There are bands that flatter the listener’s ear. Then there are bands that wake it up, pour cold water over its head, and whisper something half-mad in its sleep.
The Dark Well is one of the latter.
Enda Scahill, founder of We Banjo 3 and long recognised as one of Irish music’s great banjo innovators, teams up with Joel Andersson, the Swedish mad scientist of harmonica making, to unleash something far stranger—and more beautiful—than a live set has any right to be.
This isn’t your grandfather’s trad session. Tunes are stripped back to the bone, turned sideways, and occasionally dismantled entirely—only to be rebuilt with a kind of gleeful menace.
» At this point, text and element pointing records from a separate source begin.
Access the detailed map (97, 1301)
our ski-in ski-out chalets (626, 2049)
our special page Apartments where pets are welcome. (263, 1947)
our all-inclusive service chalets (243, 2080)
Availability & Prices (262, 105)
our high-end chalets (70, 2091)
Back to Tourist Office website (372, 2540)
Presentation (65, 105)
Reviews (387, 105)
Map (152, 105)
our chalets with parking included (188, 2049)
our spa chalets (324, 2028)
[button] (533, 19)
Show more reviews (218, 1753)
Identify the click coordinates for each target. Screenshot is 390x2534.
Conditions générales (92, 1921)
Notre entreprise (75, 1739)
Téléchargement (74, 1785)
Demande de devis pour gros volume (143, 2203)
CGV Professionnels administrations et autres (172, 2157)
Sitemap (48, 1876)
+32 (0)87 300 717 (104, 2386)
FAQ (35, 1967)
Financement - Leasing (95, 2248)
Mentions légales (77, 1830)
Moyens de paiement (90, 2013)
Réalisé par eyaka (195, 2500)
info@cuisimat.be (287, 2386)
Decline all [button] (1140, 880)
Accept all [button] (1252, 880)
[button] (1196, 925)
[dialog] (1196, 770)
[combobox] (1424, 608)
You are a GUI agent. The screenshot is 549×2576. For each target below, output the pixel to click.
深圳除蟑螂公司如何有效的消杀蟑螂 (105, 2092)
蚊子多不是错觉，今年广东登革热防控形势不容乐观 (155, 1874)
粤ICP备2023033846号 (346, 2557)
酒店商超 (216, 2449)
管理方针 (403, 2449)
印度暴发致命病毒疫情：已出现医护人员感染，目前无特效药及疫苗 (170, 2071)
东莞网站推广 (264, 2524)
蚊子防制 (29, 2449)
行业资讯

Nothing is safe: not the rhythms, not the harmonies, and certainly not your expectations.
“We weren’t trying to be clever,” says Scahill. “We were trying to be different—and then it got out of hand.”
As if the core duo weren’t enough, the stage is scandalously crowded with virtuosic guests guests – blistering percussion drives the chaos, whilst sumptuous guitar sounds frame the groove
There is precision here, yes—but also a touch of chaos. A gleam in the eye. The feeling that something might fall apart at any second, or suddenly reveal its other face.
The Dark Well might just delight listeners who’ve been secretly waiting for trad to misbehave a little.